• [Selected excerpt]
◇ ◇ ◇ ◇
When data showing consumers spent 7.5 percent more this Black Friday than they did last year debuted days after Americans partook in pricey Thanksgiving feasts, the White House and its allies pounced on the buying frenzy as an opportunity to boost its “Bidenomics” talking points. Polling, however, shows no amount of trickery by the Biden administration, Big Tech, or bozos in the media will convince Americans that their wallets are safe.
Council of Economic Advisers Chair Jared Bernstein claimed in a Sunday TV interview that Americans’ holiday spending habits are “driving the economy forward.”
“We are moving in the right direction. We’ve got more work to do for it to reach average Americans, who by the way, are telling us through their consumer behavior that they’re feeling pretty good about their own financial conditions,” Bernstein insisted.
“The consumer is back,” The New York Times triumphantly declared in its DealBook newsletter.
◇ ◇ ◇ ◇
• [Data extract]
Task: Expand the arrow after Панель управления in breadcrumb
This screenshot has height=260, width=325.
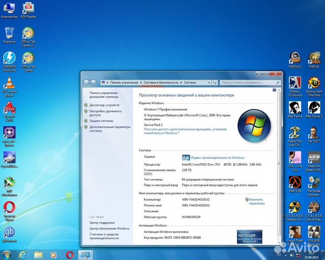Action: coord(140,82)
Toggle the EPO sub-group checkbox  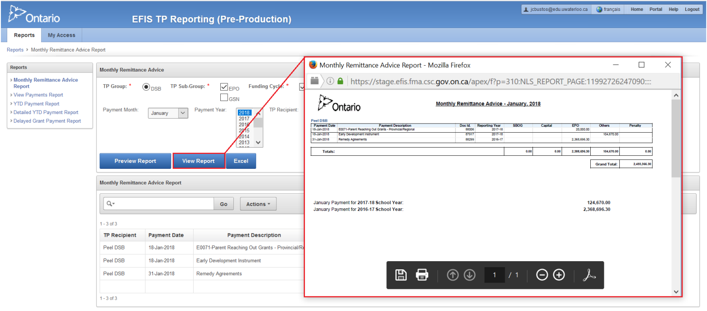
◇ ◇ ◇ ◇
• [What this exercise asks]
a - According to the Black Friday spending excerpt, how much more did consumers spend this Black Friday than last year?
b - Please pull out, word for word, the part of the Black Friday spending excerpt that opens with the words containing "Council of Economic" and closes with "its DealBook newsletter.".
c - Carry the Black Friday spending excerpt forward from its last sentence.

• [Outputs in order]
a - 7.5 percent more

b -
Council of Economic Advisers Chair Jared Bernstein claimed in a Sunday TV interview that Americans’ holiday spending habits are “driving the economy forward.”
“We are moving in the right direction. We’ve got more work to do for it to reach average Americans, who by the way, are telling us through their consumer behavior that they’re feeling pretty good about their own financial conditions,” Bernstein insisted.
“The consumer is back,” The New York Times triumphantly declared in its DealBook newsletter.

c -
“Black Friday and today’s Cyber Monday shopping bonanzas hold outsize political significance this year with the retailing events emerging as key recession and inflation indicators,” the publication added.
But even the propagandists at the Times couldn’t help but wonder if the holiday spending spree is sustainable enough “to save retailers’ Christmas and keep the U.S. economy from contracting or even plunging into recession?”
Approximately $79 million of the $9.8 billion sales recorded on the infamous discount day were purchased using “buy now, pay later” options. The 47 percent increase in the use of flexible payment options suggests that Americans, who technically shelled out more on Black Friday purchases in 2023 than they did last year, still find it difficult to pay for those purchases in full.
Even with the promise of steep discounts and bargains, many consumers are too tied up buying food, gas, and other essentials, which become pricier nearly every month, to squander their income over one holiday weekend. Instead, buyers will rely on credit cards, which recently reached a record $1 trillion debt total, to support their annual overspending.
Biden’s economic adviser closed out his Sunday sitdown by declaring “We are moving on the right track.” But Americans overwhelmingly say the country under the Democrat regime is headed down the wrong track. Voters’ frustrations about Biden largely center on his handling of the economy.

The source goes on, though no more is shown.